The actress on being a child star, why she became an actor and Joe Hill-Gibbins’ very dark ”Midsummer Night’s Dream”

Jemima Rooper in A Midsummer Night's Dream
Jemima Rooper in A Midsummer Night's Dream
© Keith Pattison

After making her first foray into acting on TV (she was 12 when she made her professional debut), Jemima Rooper's theatre waves became big in 2008 after she took the lead in Rebecca Lenkiewicz‘s play at the National, Her Naked Skin. Since then she has starred in One Man, Two Guvnors opposite James Corden, Blithe Spirit opposite Angela Lansbury and most recently in Hand to God in the West End last year, opposite Harry Melling.

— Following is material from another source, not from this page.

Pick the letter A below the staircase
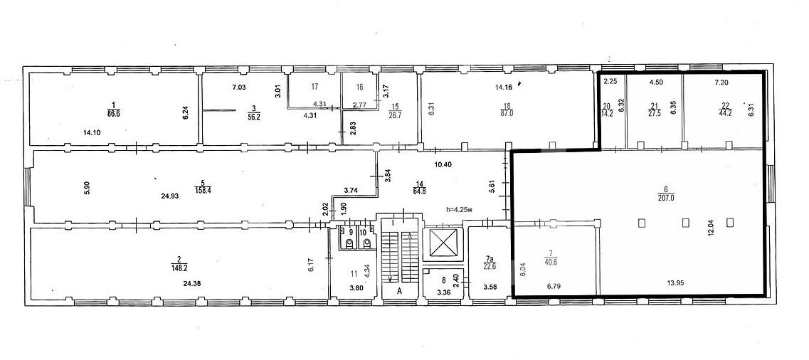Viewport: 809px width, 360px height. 399,290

Over her career she has portrayed a fair number of lesbians and ghosts and now she’s about to take on her first Shakespeare play, appearing as Hermia in Joe Hill-Gibbins‘ dark version of A Midsummer Night’s Dream.

Joe Hill-Gibbins has been very playful with his past versions of Shakespeare plays, is it easy to trust him as a director?
I would say so, otherwise none of us would be in the room with him. The things he gets us to do… If he had told us what was happening before [we got into the rehearsal room] we'd be like – hang on… We’re going to some quite dark places with it.

Midsummer is not often played for darkness…
There’s a lot of facing up to yourself in lots of different ways. It’s pretty exhausting. We are definitely erring on the slightly more sinister side of what’s in [the play]. In an early workshop, [Hill-Gibbins] explored the lovers and whether it works when they aren’t played naïve, which is what’s written. It looks a lot at past relationships. It’s not naïve and it’s not innocent. It’s complicated. Which is what is really interesting about it.

Is there still humour?
The humour does come out, and the mechanicals are funny. I think the comedy will come from us playing the absolute awful truth of it. I basically spend the whole lovers quarrel being told I’m a dwarf. I’m straining to be stupid with it, but we are having to play it dark. It’s a dark comedy.

Are you worried about the reaction people will have to a very different version of A Midsummer Night’s Dream?
In the rehearsal room it all feels right. It’s mysterious and haunting and magic in a really earthy way. It feels exciting and nice to be trying an unusual version of it. I think people will either love it or hate it, but people coming to the Young Vic will know that they might not get your usual Midsummer.

You have already worked with Joe, was it easy to say yes to this?
It was a mixture of things. This is my first Shakespeare. It’s always been a thing [I’ve wanted to do]. But I’ve done workshops, I have studied Shakespeare, I get it. Some directors and practitioners are really militant about metre, rhyming couplet and pentameter. But the nice thing with Joe is that you feel instantly that he wants to respect the meaning of it.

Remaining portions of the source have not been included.